I propose to take Questions Nos. 95 and 97 together.

There are certain legal and regulatory requirements which govern the provision of mortgage credit to consumers.  For example, the European Union (Consumer Mortgage Credit Agreements) Regulations 2016 (CMCAR) provide that, before concluding a mortgage credit agreement, a lender must make a thorough assessment of the consumer’s creditworthiness with a view to verifying the prospect of the consumer being able to meet his or her obligations under the credit agreement.  The CMCAR further provide that a lender should only make credit available to a consumer where the result of the creditworthiness assessment indicates that the consumer’s obligations resulting from the credit agreement are likely to be met in the manner required under that agreement. 

In addition, the Central Bank’s Consumer Protection Code 2012 imposes ‘Knowing the Consumer and Suitability’ requirements on lenders to assess affordability of credit and the suitability of a product or service based on the individual circumstances of each borrower.  Furthermore, the Code also provides that, where a regulated entity offers a mortgage to a consumer, the lender must include certain information in the offer document including the length of time for which the mortgage offer is valid.  Within this overall regulatory framework, decisions on mortgage applications, including the duration period of a mortgage approval (either an 'approval in principle' or a mortgage offer) or any extension to the duration period of an existing mortgage offer, are commercial and business matters for individual lenders. 
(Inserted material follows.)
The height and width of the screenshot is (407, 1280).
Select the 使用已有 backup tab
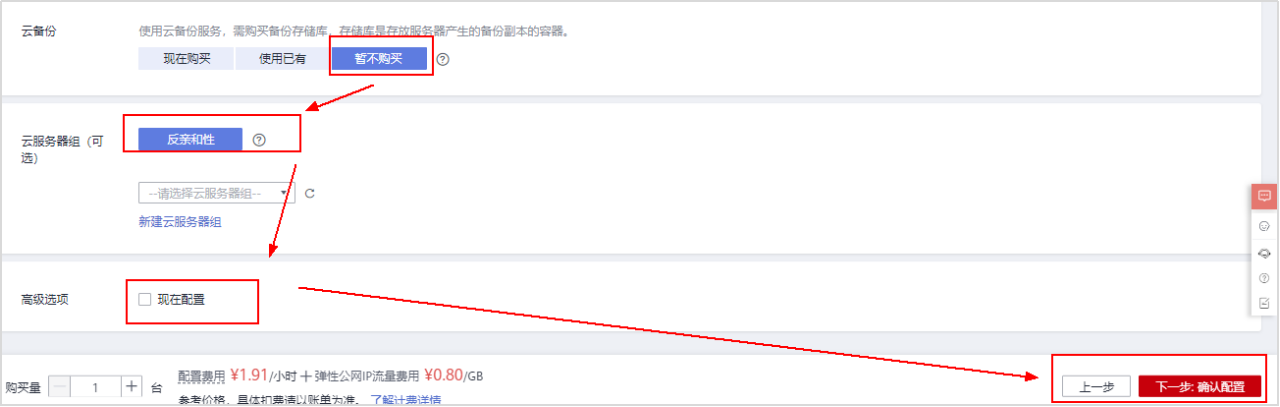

However, if a mortgage applicant is not satisfied with how a regulated firm is dealing with them in relation to an application for credit or the drawn down of credit, or they believe that the regulated firm is not following the requirements of the Central Bank’s codes and regulations or other financial services law, they should make a complaint directly to the regulated firm. Furthermore, if the mortgage applicant is still not satisfied with the response from the regulated firm, he or she can refer the complaint to the statutory Financial Services and Pensions Ombudsman.